As an alternative to column level security, SQL Administrators also have the option of masking sensitive data. This will result in data being obfuscated when returned in queries. The data is still stored in a pristine state in the table itself. SQL Administrators can grant unmask privileges to users that have permissions to see this data.
-
Create a new SQL Script by selecting Develop from the left menu, then in the Develop blade, expanding the + button and selecting SQL Query.
-
Copy and paste the following query into the query window. Then, step through each statement by highlighting it in the query window, and selecting Run from the query window toolbar menu. The query is documented inline.
----- Dynamic Data Masking (DDM) --------- /* Dynamic data masking helps prevent unauthorized access to sensitive data by enabling customers to designate how much of the sensitive data to reveal with minimal impact on the application layer. Let see how */ /* Scenario: WWI has identified sensitive information in the CustomerInfo table. They would like us to obfuscate the CreditCard and Email columns of the CustomerInfo table to DataAnalysts */ -- Step:1 Let us first get a view of CustomerInfo table. SELECT TOP (100) * FROM wwi_mcw.CustomerInfo; -- Step:2 Let's confirm that there are no Dynamic Data Masking (DDM) applied on columns.
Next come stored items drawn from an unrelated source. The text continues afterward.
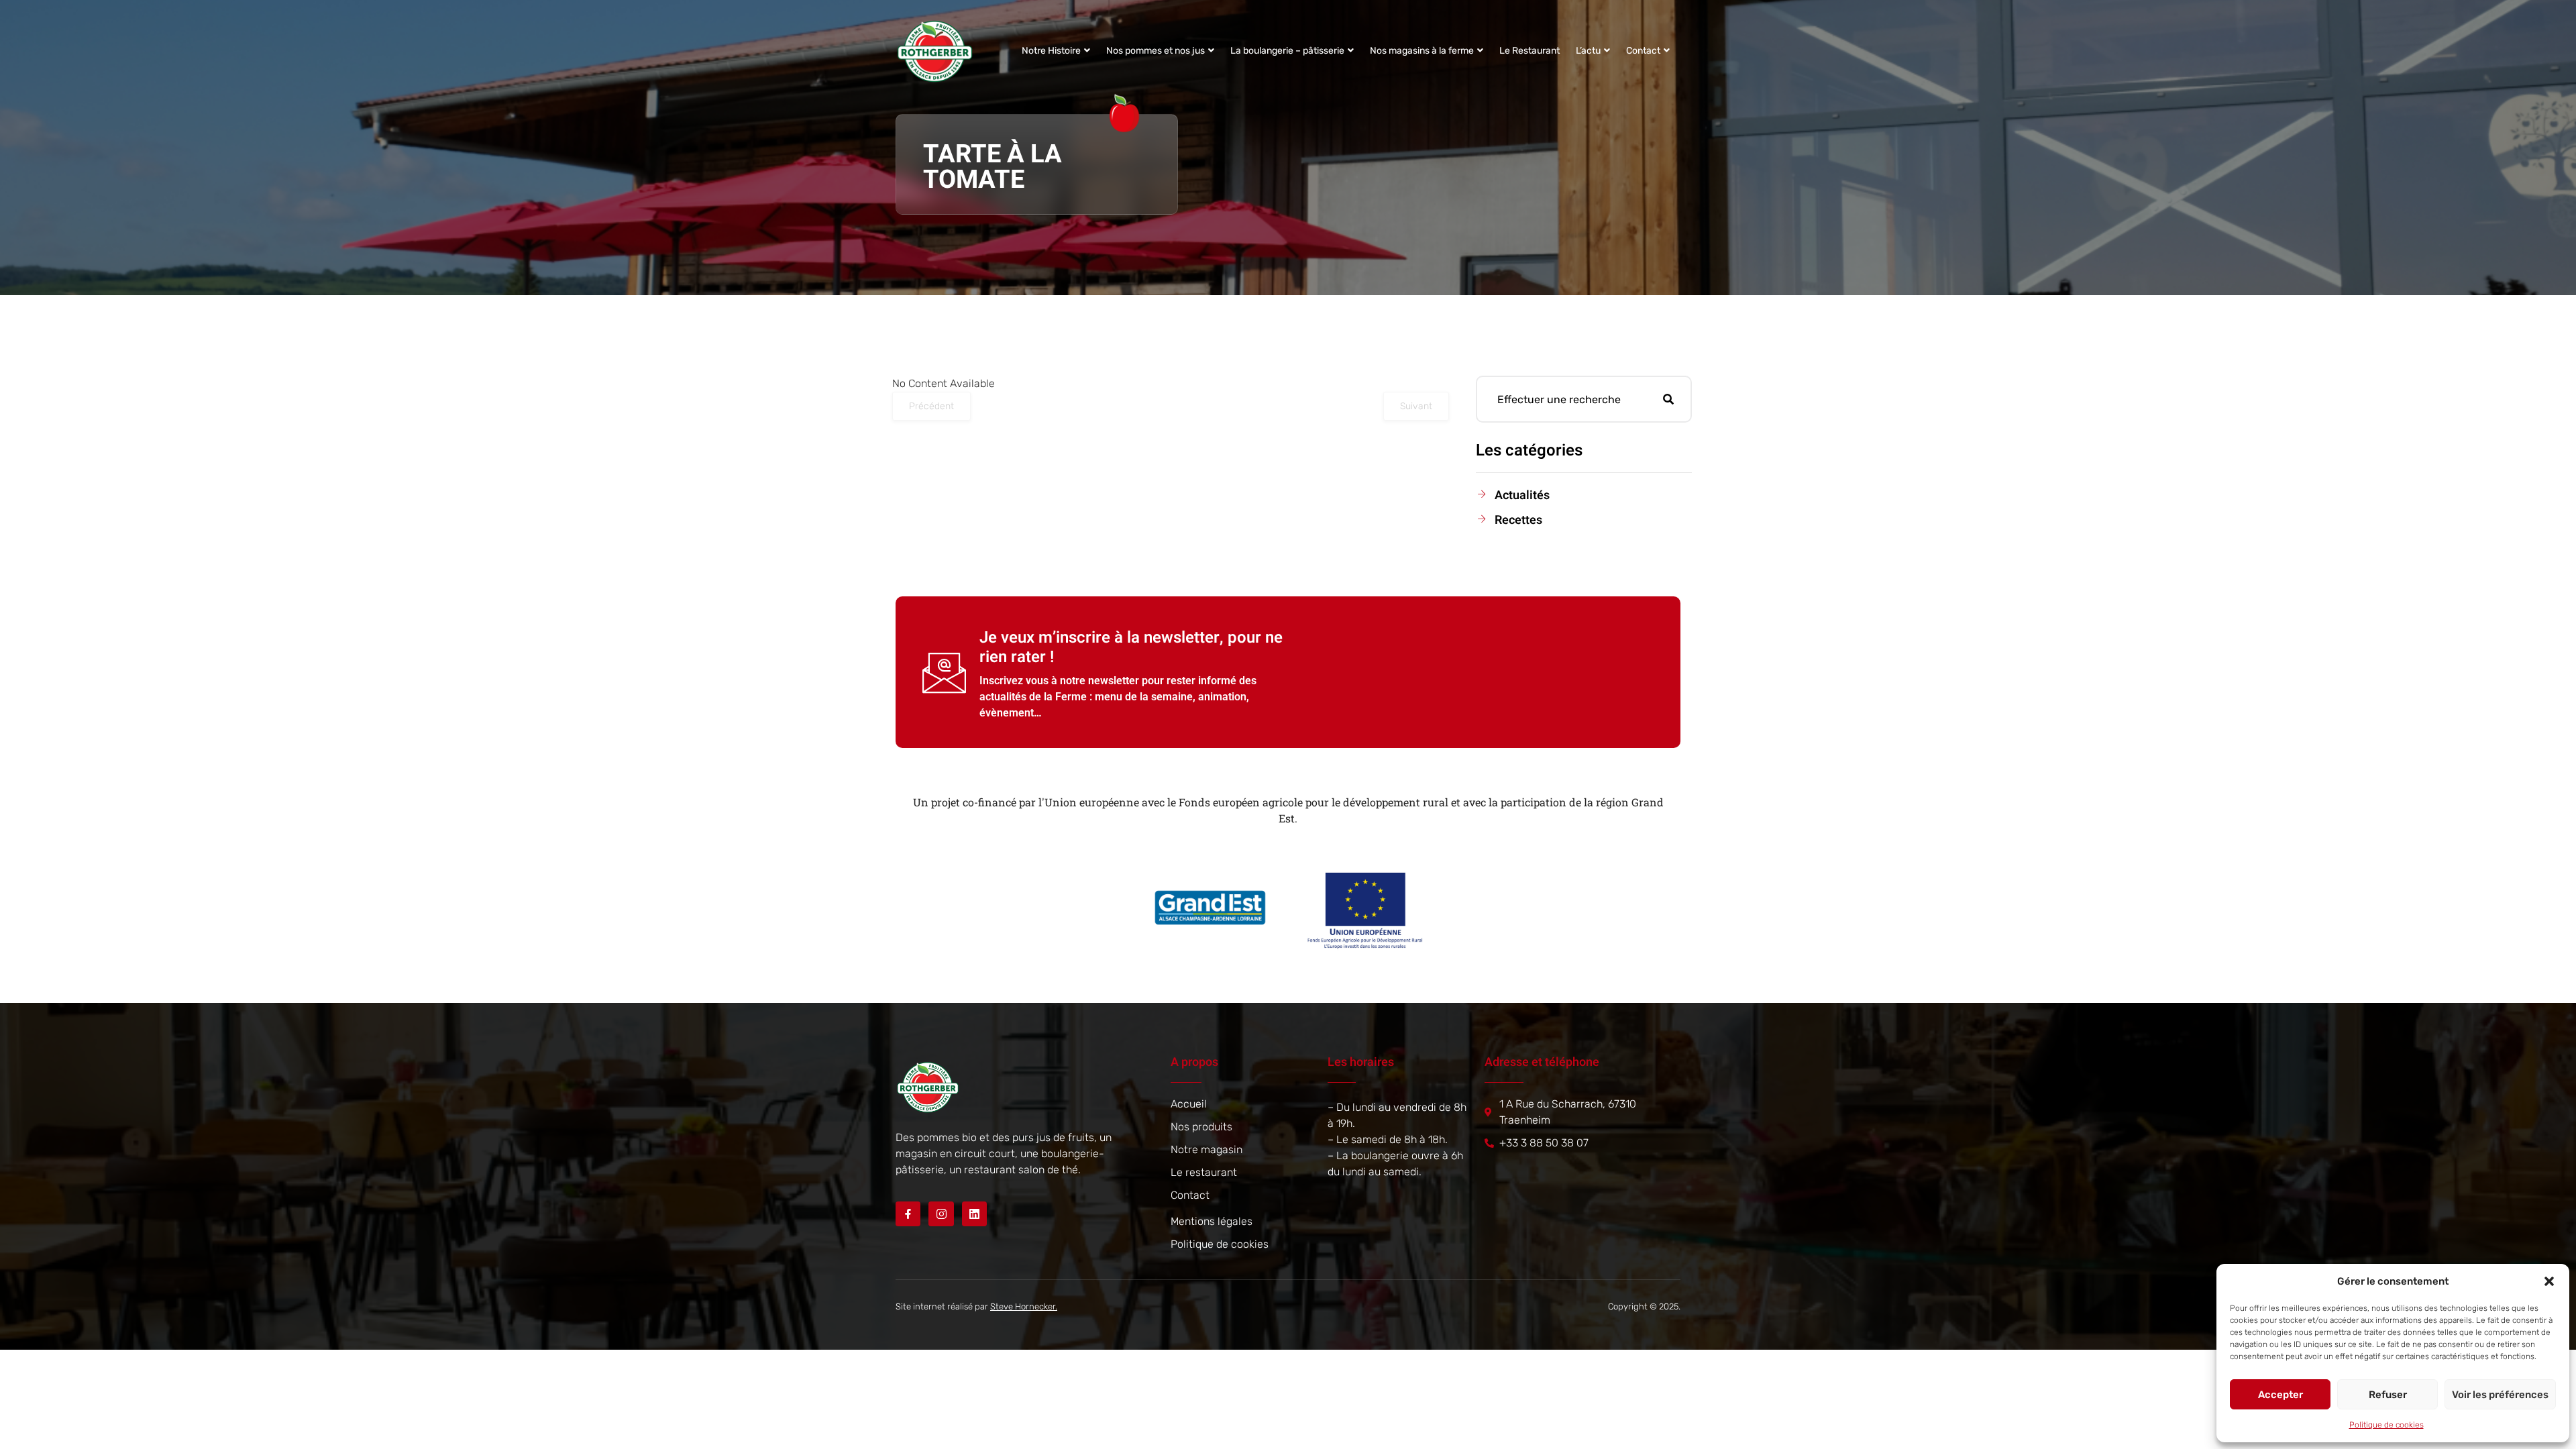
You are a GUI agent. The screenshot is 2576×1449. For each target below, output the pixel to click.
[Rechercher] (1668, 399)
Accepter (2280, 1395)
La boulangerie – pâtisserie (1287, 50)
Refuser (2388, 1395)
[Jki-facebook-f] (908, 1213)
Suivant (1416, 406)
SELECT c.name, tbl.name as table_name, c.is_masked, c.masking_function FROM sys.masked_columns AS c JOIN sys.tables AS tbl ON c.[object_id] = tbl.[object_id] WHERE is_masked = 1 AND tbl.name = 'CustomerInfo'; -- No results returned verify that no data masking has been done yet. -- Step:3 Now lets mask 'CreditCard' and 'Email' Column of 'CustomerInfo' table. ALTER TABLE wwi_mcw.CustomerInfo ALTER COLUMN [CreditCard] ADD MASKED WITH (FUNCTION = 'partial(0,"XXXX-XXXX-XXXX-",4)'); GO ALTER TABLE wwi_mcw.CustomerInfo ALTER COLUMN Email ADD MASKED WITH (FUNCTION = 'email()'); GO -- The columns are successfully masked. -- Step:4 Let's see Dynamic Data Masking (DDM) applied on the two columns. SELECT c.name, tbl.name as table_name, c.is_masked, c.masking_function FROM sys.masked_columns AS c JOIN sys.tables AS tbl ON c.[object_id] = tbl.[object_id] WHERE is_masked = 1 AND tbl.name ='CustomerInfo'; -- Step:5 Now, let us grant SELECT permission to 'DataAnalystMiami' on the 'CustomerInfo' table. GRANT SELECT ON wwi_mcw.CustomerInfo TO DataAnalystMiami; -- Step:6 Logged in as 'DataAnalystMiami' let us execute the select query and view the result. EXECUTE AS USER = 'DataAnalystMiami'; SELECT * FROM wwi_mcw.CustomerInfo; -- Step:7 Let us remove the data masking using UNMASK permission GRANT UNMASK TO DataAnalystMiami; EXECUTE AS USER = 'DataAnalystMiami'; SELECT * FROM wwi_mcw.CustomerInfo; revert; REVOKE UNMASK TO DataAnalystMiami; ----step:8 Reverting all the changes back to as it was. ALTER TABLE wwi_mcw.CustomerInfo ALTER COLUMN CreditCard DROP MASKED; GO ALTER TABLE wwi_mcw.CustomerInfo ALTER COLUMN Email DROP MASKED; GO
-
From the top toolbar, select the Discard all button as we will not be saving this query. When prompted, choose to Discard all changes.
Duration: 45 minutes
Azure Synapse Analytics provides a unified environment for both data science and data engineering. What this means in practice, is that your data scientists can train and deploy models using Azure Synapse Analytics and your data engineers can write T-SQL queries that use those models to make predictions against tabular data stored in a SQL Pool database table.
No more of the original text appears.